[[ Source passage, beginning ]]

Interestingly, the results of this study show that the greater percentage of those advocating for abolition of user fees were the females, non-literate persons, the unemployed and the aged. Consequently, with the institution of user fees in a developing economy as Nigeria, there is need for a mechanism that will provide some concessions to these categories of individuals, so that no one is denied assess to basic health care in Nigeria simply because the person can not afford the cost [11]. The World Bank recognized that fees could limit access to health services by the poor, and therefore most of its policy papers prescribed that fees should be accompanied by appropriate systems of waivers and exemptions [4].
A waiver is a right conferred to an individual that entitles him or her to obtain health services in certain health facilities at no direct charge or at a reduced price. Whereas waivers are associated to certain individuals, exemptions are associated to certain services. An exempt service is one that is to be provided at no charge (or at a reduced price) to patients. In Nigeria maternal health care services are provided free of charge for pregnant women at antenatal clinics and in recent times free treatment for tuberculosis and HIV patients. In its broadest form, a waiver entitles its holder to receive all services at no direct charge; in its broadest form, an exemption implies that the exempt service will be provided to all individuals at no charge [4]. Exemptions are adopted mainly for efficiency reasons and thus seek to correct some market failures. Their purpose is to promote the consumption of specific health services, including those whose benefits are under-valued by the population, those that have externalities, or those that are pure public goods [4].
User fees, when accompanied by a well-functioning system of waivers or exemptions, can help set up a pricing system with which to improve the targeting of public subsidies to the poor [12]. Thus, appropriate waivers and exemptions mechanisms can boost equity in access and in financing of health services when user fees are in place. Waivers and exemptions may be combined, thus setting a system where certain individuals such as the pregnant women, the unemployed, the handicapped and the aged are entitled to obtain certain health services for free or with a subsidy. Some state governments in Nigeria are already implementing waivers and exemptions in health care services [6]. For the poor, this means that direct payment for basic health services, should be lower than for the non-poor.
Equity in financing holds when those with equal ability to pay make equal payments for basic health care (horizontal equity in financing) and those with greater ability to pay make higher payments (vertical equity in financing) [4,13]. Preserving equitable access to health services under a system of user fees can be accomplished in three steps. First, the poor population to receive preferential treatment must be identified. Second, a protection mechanism must be selected and implemented. Third, to ensure that the protection policy is working adequately, an evaluation of its performance is required. This appears to be most feasible option for the present day Nigeria and worth exploring in other developing countries.

[[ Source passage, end ]]

- Complete the following
1: According to the passage on user fees, which groups made up the greater percentage of those advocating for abolition of user fees?
2: Rewrite the paragraph of the user-fees passage beginning "Equity in financing holds when" as a short bulleted list that keeps its main facts.

[[ Recorded information, beginning ]]

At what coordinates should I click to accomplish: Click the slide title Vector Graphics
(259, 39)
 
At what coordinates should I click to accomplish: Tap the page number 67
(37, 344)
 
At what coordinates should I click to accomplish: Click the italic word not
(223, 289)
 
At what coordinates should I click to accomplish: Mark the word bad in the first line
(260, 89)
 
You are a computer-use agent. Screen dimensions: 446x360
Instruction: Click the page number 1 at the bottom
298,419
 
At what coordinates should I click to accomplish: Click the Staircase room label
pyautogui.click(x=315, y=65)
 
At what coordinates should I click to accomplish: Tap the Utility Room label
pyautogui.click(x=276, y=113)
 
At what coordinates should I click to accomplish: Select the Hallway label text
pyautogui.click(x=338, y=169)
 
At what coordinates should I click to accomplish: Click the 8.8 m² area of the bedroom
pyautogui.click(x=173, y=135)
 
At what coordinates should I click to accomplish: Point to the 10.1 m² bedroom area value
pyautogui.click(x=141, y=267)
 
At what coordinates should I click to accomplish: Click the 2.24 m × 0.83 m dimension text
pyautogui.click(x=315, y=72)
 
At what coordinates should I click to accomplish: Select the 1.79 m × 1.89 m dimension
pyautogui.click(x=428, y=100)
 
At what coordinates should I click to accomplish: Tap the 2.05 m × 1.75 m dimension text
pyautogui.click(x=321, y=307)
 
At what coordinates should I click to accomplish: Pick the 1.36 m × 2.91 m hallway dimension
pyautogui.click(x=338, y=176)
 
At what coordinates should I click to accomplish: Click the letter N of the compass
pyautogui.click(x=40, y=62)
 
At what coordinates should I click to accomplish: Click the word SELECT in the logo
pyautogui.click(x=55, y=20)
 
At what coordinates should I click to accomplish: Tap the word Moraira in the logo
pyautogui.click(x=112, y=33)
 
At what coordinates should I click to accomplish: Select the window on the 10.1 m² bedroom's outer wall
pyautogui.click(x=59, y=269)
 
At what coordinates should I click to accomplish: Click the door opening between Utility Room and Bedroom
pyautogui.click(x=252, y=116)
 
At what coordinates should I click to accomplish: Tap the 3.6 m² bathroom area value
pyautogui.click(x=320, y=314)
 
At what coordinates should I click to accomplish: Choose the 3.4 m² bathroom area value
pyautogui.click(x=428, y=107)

[[ Recorded information, end ]]

- Answer list
1: Females, non-literate persons, the unemployed and the aged.

2:
- Equity in financing: those with equal ability to pay make equal payments for basic health care (horizontal equity), and those with greater ability to pay make higher payments (vertical equity).
- Equitable access under user fees can be preserved in three steps:
  1. Identify the poor population to receive preferential treatment.
  2. Select and implement a protection mechanism.
  3. Evaluate the protection policy's performance to ensure it works adequately.
- This appears to be the most feasible option for present-day Nigeria and is worth exploring in other developing countries.